## Quoted passage:

On April 30, 2025, Michigan made universal blood lead testing law. Every child in the state must now be tested at 12 months and 24 months of age, with additional testing at other intervals based on exposure risk. It is the physician's legal responsibility to test or order the test — not the parent's. The statute is MCL 333.5474d, with implementing rules at R 330.301-304. The official MDHHS summary is at michigan.gov/mileadsafe.
Why this changes the math for GCs working pre-1978 housing
Before the universal-testing law, blood lead screening in Michigan was uneven — Medicaid kids were tested per federal rules, but private-pay families often weren't. That meant elevated blood lead level (EBLL) findings were under-detected, which kept Michigan PA 434 enforcement at a low simmer. PA 434 (MCL 333.5475a) gives local public health departments inspection authority — and civil or criminal liability — over landlords who knowingly rent a unit with a lead hazard to a family whose child has an EBLL.
Universal testing flips that. Every kid gets a blood draw at 12 and 24 months. Pediatricians and family-medicine practices across the state are now ordering blood lead panels by default. The EBLL detection rate will climb. The PA 434 referral rate will climb with it.
Where you, the contractor, sit in that chain
When a county health department investigates an EBLL finding, they trace the source. Lead-based paint in a pre-1978 unit is the dominant suspect, and the investigation pulls in the renovation history of the unit — windows, doors, kitchens, baths, anything that disturbed paint. If the most recent renovation was done without 40 CFR Part 745 documentation, you (the renovating firm) and the property owner are both in the frame for the EBLL.
The federal RRP rule has had this exposure all along. What the new universal-testing law changes is the discovery rate. Old workflow: do a sloppy job, hope nobody tests, hope no EBLL gets traced back. New workflow: every kid is tested, every EBLL gets traced.
What the compliance packet does for you here
When a Washtenaw or Wayne or Ingham county health investigator knocks, the first thing they ask the property owner is: who did the last renovation, and do they have the documentation?
The ECT compliance packet — delivered to the contracting firm within 24 hours of job completion and retained for 39 months — is the answer to that question. Signed Renovate Right acknowledgment, EPA Certified Renovator credentials, containment photos, cleaning verification card test result, three-point chain of custody on waste. It demonstrates that the renovation followed federal lead-safe work practices and isn't a plausible source of the EBLL. Investigation moves to other candidates (paint chips in the yard, water lines, imported goods) and the contracting firm stays out of it.
Without that packet, the renovating firm is the first plausible source and stays in the investigation indefinitely.
The Mitchell Method read on this
Universal testing isn't a risk to good contractors. It is the operating environment where documented compliance becomes a competitive moat. GCs who can hand a homeowner (or the homeowner's attorney, or the county investigator) a clean packet within 24 hours of any job will out-earn GCs who can't. Pricing reflects that: ECT charges $550 flat per job to cover the EPA RRP piece end-to-end, while "DIY" compliance costs a GC roughly $30-80 per labor hour in pre-job training, daily containment management, and post-job documentation — plus the open liability of any gap in that chain.
What to do this week
- Tell your project managers that every pre-1978 job from this point forward needs a compliance packet on file. Not optional.
- If you don't hold an EPA Lead-Safe Certified Firm credential, partner with one that does — either ECT or another firm in your service area. The ECT service area covers Washtenaw, Wayne, Jackson, Lenawee, and Ingham counties.
- Read the county-specific enforcement posture for your jobs: Washtenaw, Wayne, Ingham, Jackson, and Lenawee.
The universal-testing law is the kind of regulatory shift that rewards contractors who already had their RRP house in order and punishes the ones who didn't. The lead has been in the paint since 1978. The change isn't the lead — it's Michigan finally measuring who's been exposed to it.

## Tasks:
#1 Under Michigan's universal blood lead testing law, at what ages must every child be tested?
#2 In the article on Michigan's blood lead testing law, set down everything from "Universal testing flips" down to "climb with it." word for word.

## Raw data:
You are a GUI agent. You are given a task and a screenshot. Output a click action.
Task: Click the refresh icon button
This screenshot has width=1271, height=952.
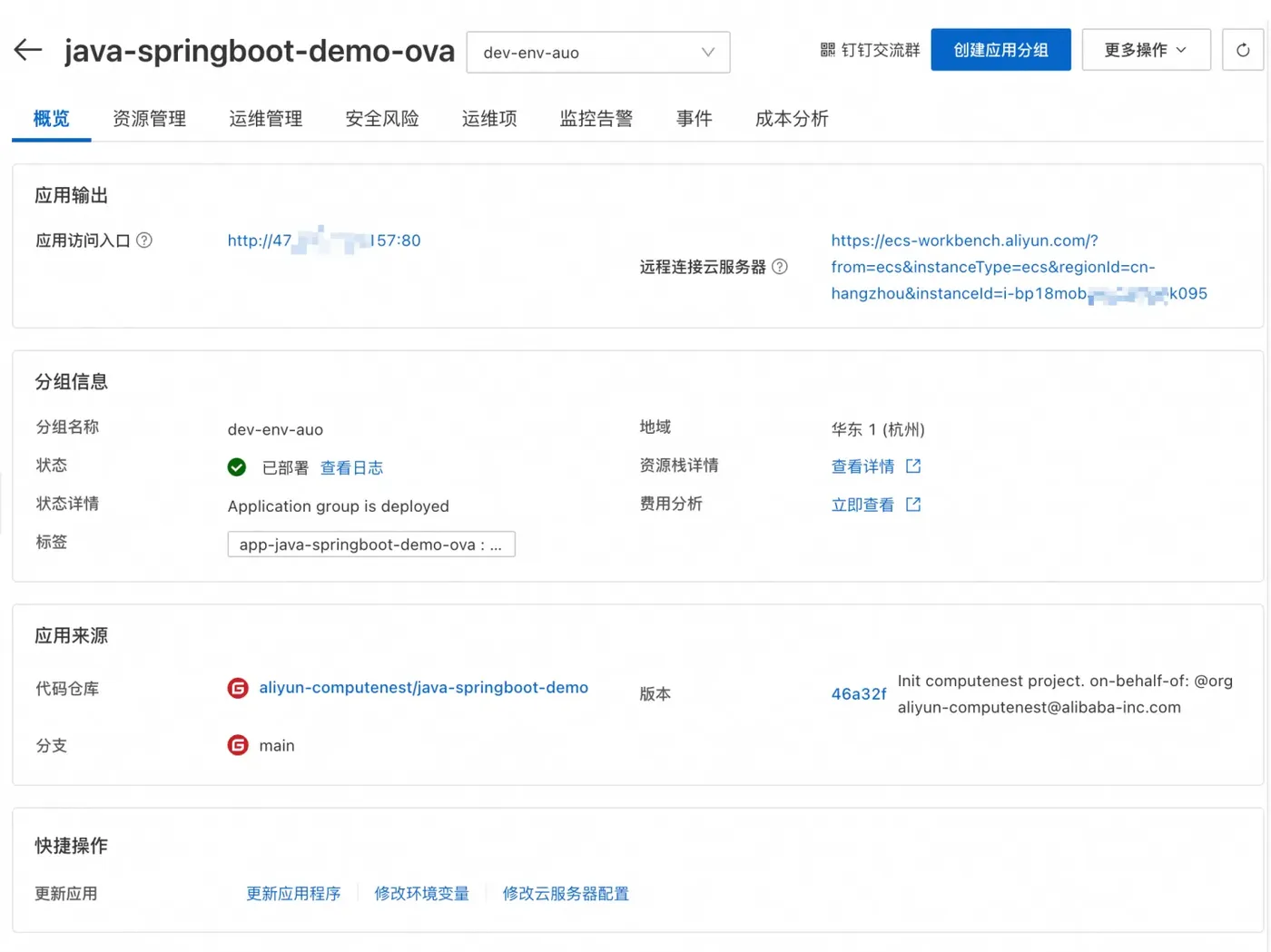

## Problem solutions:
#1 At 12 months and 24 months of age.

#2
Universal testing flips that. Every kid gets a blood draw at 12 and 24 months. Pediatricians and family-medicine practices across the state are now ordering blood lead panels by default. The EBLL detection rate will climb. The PA 434 referral rate will climb with it.